I was wondering why we have to have
using System.Data
using System.Configuration
using etc....

why are they not all lumped into one 'using'?

In other words, is there a best way to use project classes with 'using'
meaning

is it best to put them all in one folder = no performance hit for doing so
using MyProject.Classes;

or

is it best to put them in different folders to avoid a performance hit by
'using' all of them
using MyProject.Classes.This;
using MyProject.Classes.That;
using MyProject.Classes.Other;

Thank you
Nov 17 '05 #1
3 2153

"xzzy" <mr********@comcast.net> wrote in message
news:hZ********************@comcast.com...
I was wondering why we have to have
using System.Data
using System.Configuration
using etc....

why are they not all lumped into one 'using'?

In other words, is there a best way to use project classes with 'using'
meaning

is it best to put them all in one folder = no performance hit for doing so
using MyProject.Classes;

or

is it best to put them in different folders to avoid a performance hit by
'using' all of them
using MyProject.Classes.This;
using MyProject.Classes.That;
using MyProject.Classes.Other;

Thank you


Using has no efffect on performance, it is strictly a compile time nicety.
Nov 17 '05 #2
There is no runtime performance penalty based on the number of "using"
directives. The reason to minimize the number of namespaces is not to
improve performance, but to reduce the possibility of name collisions.

For example, if you have a MyFunkyCollection in both
MyCompany.Collections and MyCompany.Collections.Specialized, and you
have a "using" directive for both of those namespaces, the compiler will
not know which MyFunkyCollection you intend unless you qualify it in the
code. So, paradoxically, while "using" directives are intended to
reduce typing of fully qualified names, beyond a certain point they can
actually force you to use more fully qualified names because you have
too broad a list of "using" directives in place.

An example of this in the .NET framework itself is the fact that many UI
controls have the same names for both WinForms and ASP.NET applications
(for example, TextBox).

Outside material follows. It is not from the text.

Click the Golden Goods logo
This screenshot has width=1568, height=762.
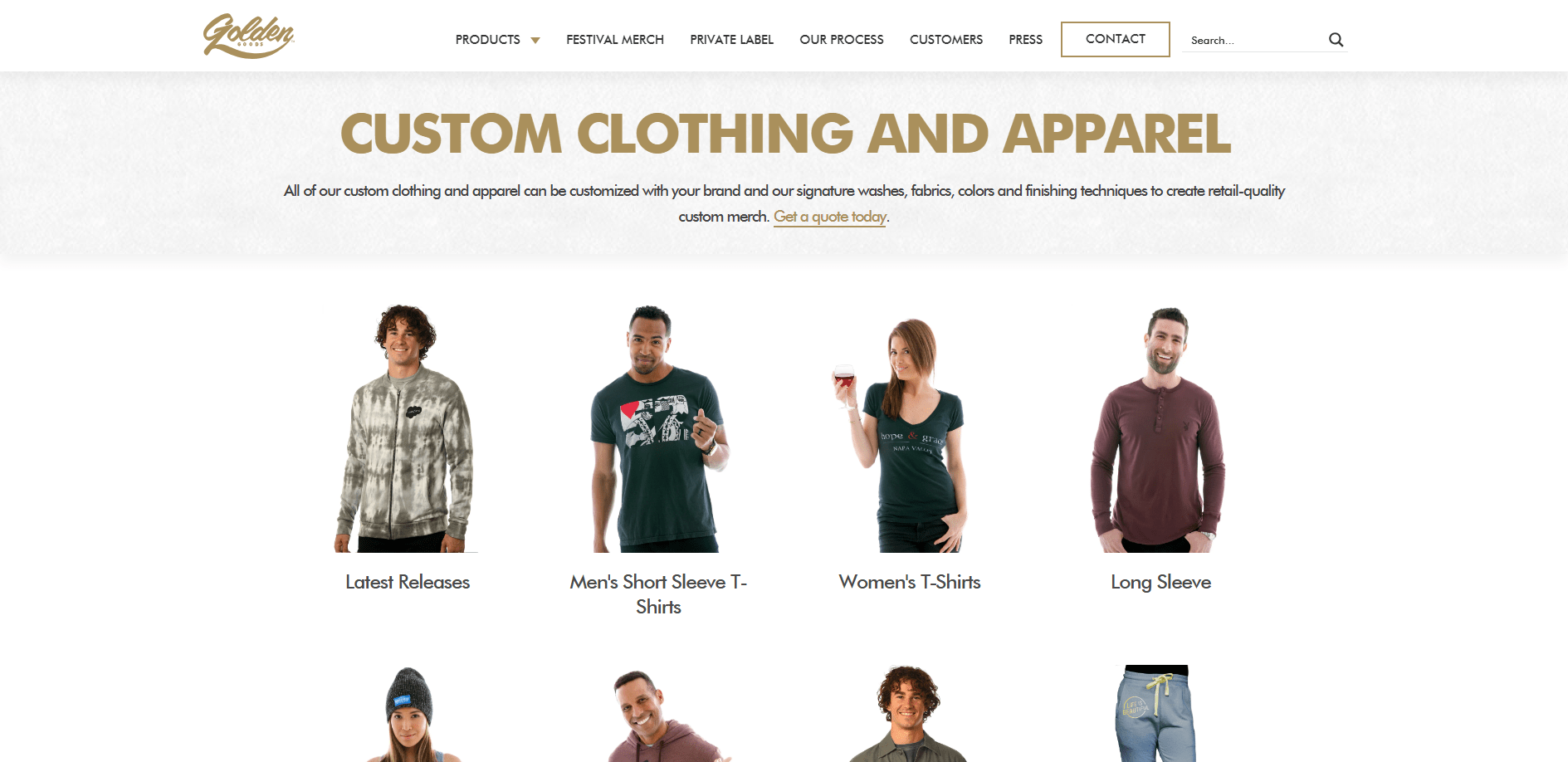(x=249, y=36)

This isn't a practical problem because you
would never actually reference both namespaces in the same application;
that wouldn't make sense. In general, namespaces are organized in such
a way that you would use them in combinations that wouldn't create
ambiguities. However, sometimes namespaces can evolve same-named
classes despite your best intentions, so there's no point in risking an
"ambiguous reference" compiler error by routinely stacking up 30 "using"
directives just in case you ever need anything in those namespaces.

Also, you need to be aware that a given "using" directive is not
inclusive of any levels that might exist beneath it. For example:

using MyProject.Classes

.... would not search MyProject.Classes.This when resolving fully
qualified names. You *must* include them all separately, anyway, if you
want the compiler to find the names within all levels of the namespace
hierarchy.

--Bob
xzzy wrote:
I was wondering why we have to have
using System.Data
using System.Configuration
using etc....

why are they not all lumped into one 'using'?

In other words, is there a best way to use project classes with 'using'
meaning

is it best to put them all in one folder = no performance hit for doing so
using MyProject.Classes;

or

is it best to put them in different folders to avoid a performance hit by
'using' all of them
using MyProject.Classes.This;
using MyProject.Classes.That;
using MyProject.Classes.Other;

Thank you

Nov 17 '05 #3
Daniel and Bob, thank you your answers to my question.